In general, the fact that a power is enumerated does not render a nullity the other provisions of the Constitution. Congress cannot violate the Bill of Rights in exercise of its enumerated powers.
The rules on this vary from state to state. However, in my state, once the def is completely 'done' with the misdemeanor case, most if not all restrictions of the sort mentioned here are lifted. Which makes some sense, given the fact that the legislature that created the law and the penalty range decided it didn't deserve to be a felony with the attendant collateral consequences that go with it.
Defense attys and prosecutors sometimes work deals out that involve a defendant voluntarily relinquishing a right in exchange for a more lenient disposition.
As far as federal court- im still trying to figure out why the feds have the time and resources to prosecute misdemeanors AT ALL. Or most felonies. Or really any crime that by all rights should be handled and can be handled by the State's exercising their police powers. The expansion of the federal police power the last several decades is sickening and it keeps getting worse. But hey, at least we have the highest per capita incarceration rate in the world!
The interstate commerce argument is also a weak one under the current state of law which has been in place for two generations.
And that is in itself weak, as the threshold for a DV conviction is ridiculously low.
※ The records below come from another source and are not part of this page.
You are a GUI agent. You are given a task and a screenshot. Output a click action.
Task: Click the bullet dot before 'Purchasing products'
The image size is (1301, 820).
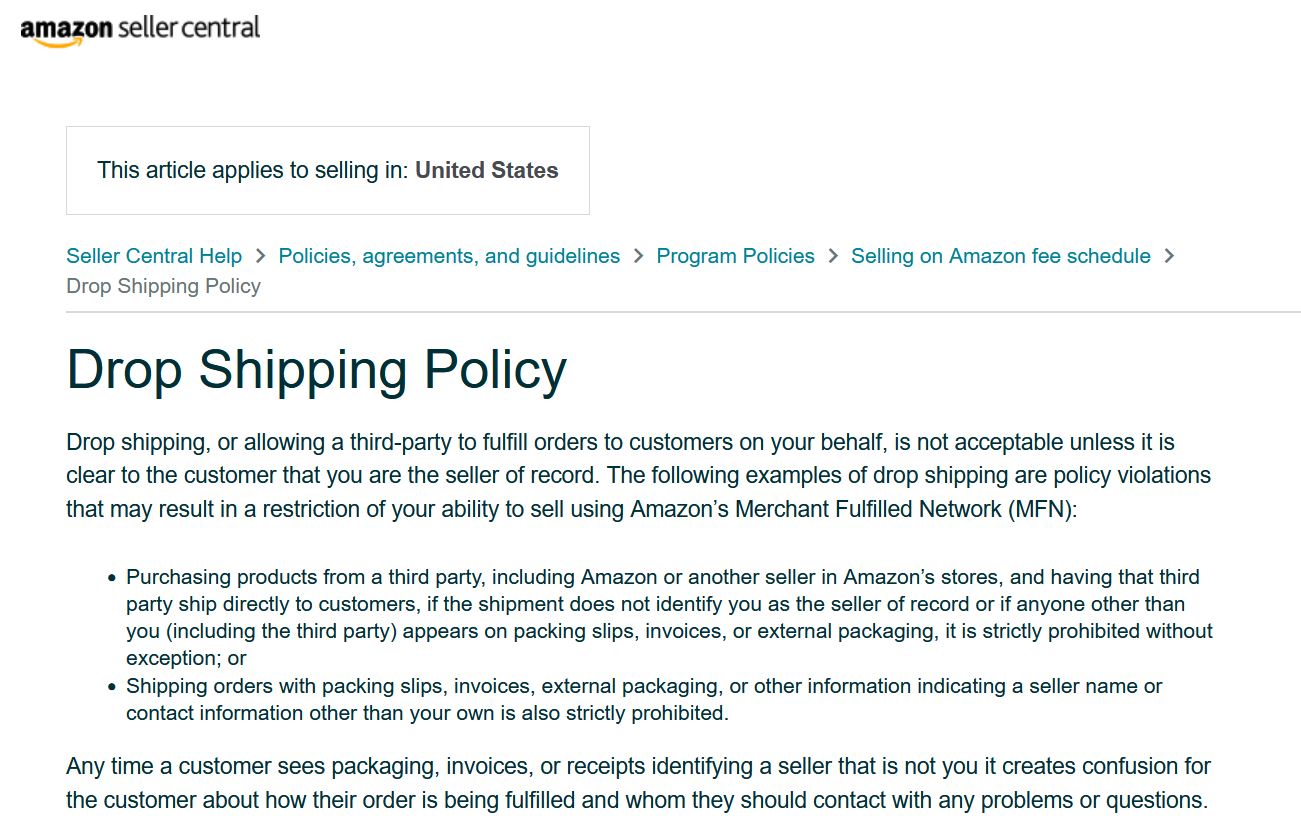coord(112,578)
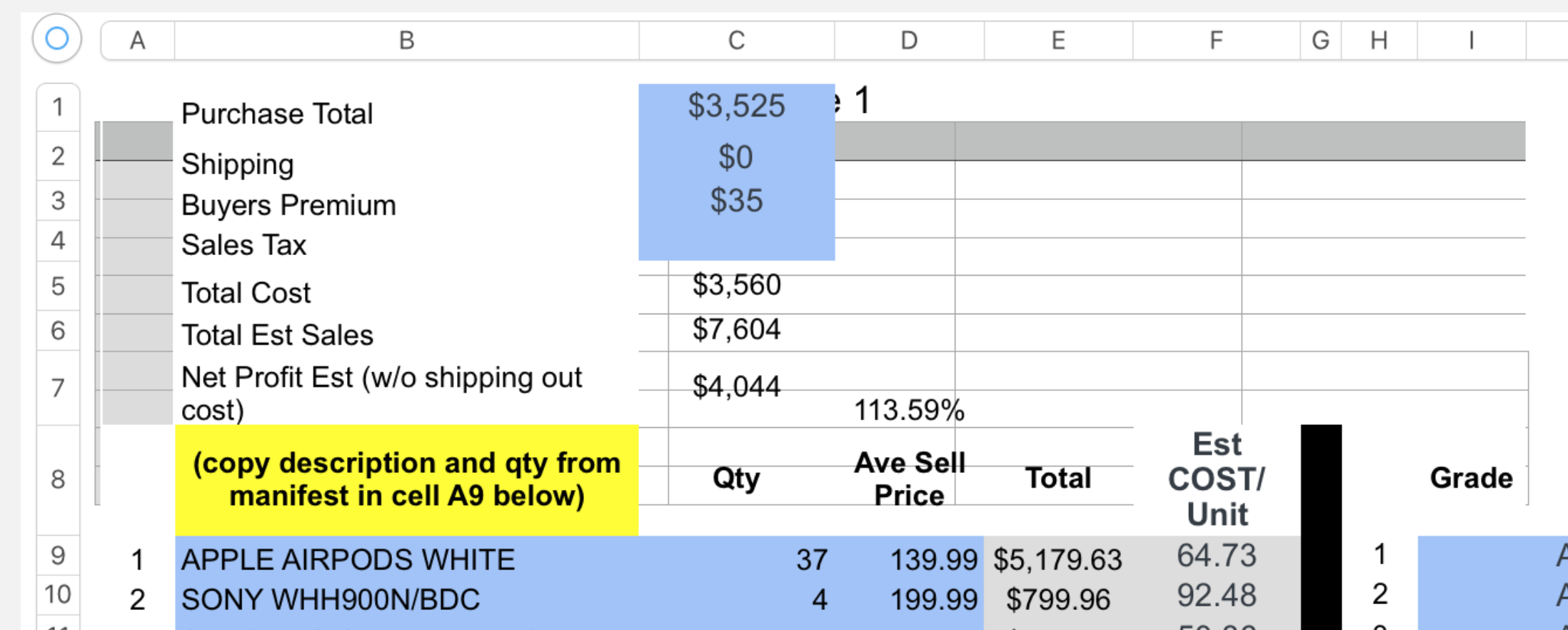Select column B header
Image resolution: width=1568 pixels, height=630 pixels.
tap(406, 41)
The violent extremes of DV are pretty horrific, but if you can be convicted for essentially any physical contact, the lower limit is extreme, too.
These two judges and -- more importantly -- these prosecutors have shown they stand with Lautenberg and against the 2nd. The prosecutors are important because most prosecutors see themselves as a larval form of politician, and have political ambitions. (That also answers the question of why federal prosecutors choose to pursue malum prohibitum victimless crimes that are slam dunks, rather than malum per se violent crimes that take more time -- and might spoil the statistics one needs for that coming Me For Congress ad.
Who are these anti-gun, anti-freedom, soft-on-real-crime, anti-constitutional prosecutors in Utah? Name 'em and shame 'em, and let's make sure their political careers come to a disappointing end before they get going.
Likewise, the anti-gun judges can't be dumped from Appeals, but they can be prevented from rising higher.
If someone does something bad with a gun -- that's a good time to prosecute him. Not like Bullwinkle would demand, for "what he's going to do next week."
Thanks particularly to the lawyers who shared legal reasoning pro and con, and their own experiences before (and behind) state and federal courts. IANAL so your insights really help me understand what's going on.
Still think it's a bad law, and still think the fix is political; most of the courts will follow most of the laws that come before them, which sure beats a dictatorship. Thanks again to the insightful commenters!
I think Dave Kopel's law review article...
Denver U Law Review
...explains why he was somewhat blasé about this decision, and if Doug Berman rereads it he'll see why Kopel isn't as worked up. Kopel just isn't expecting much from this court, based on its record.
Plus ça changé, plus c'est la même chose.
Kopel hoped for a more serious treatment of the Amendment (2nd, not Lautenberg) in the 10th, but does point out in the article that there are paths to continuing to be a rubber stamp for prosecution. This decision shows that his analysis was bleakly prescient: the one thing these judges aren't going to do is reconsider these cases.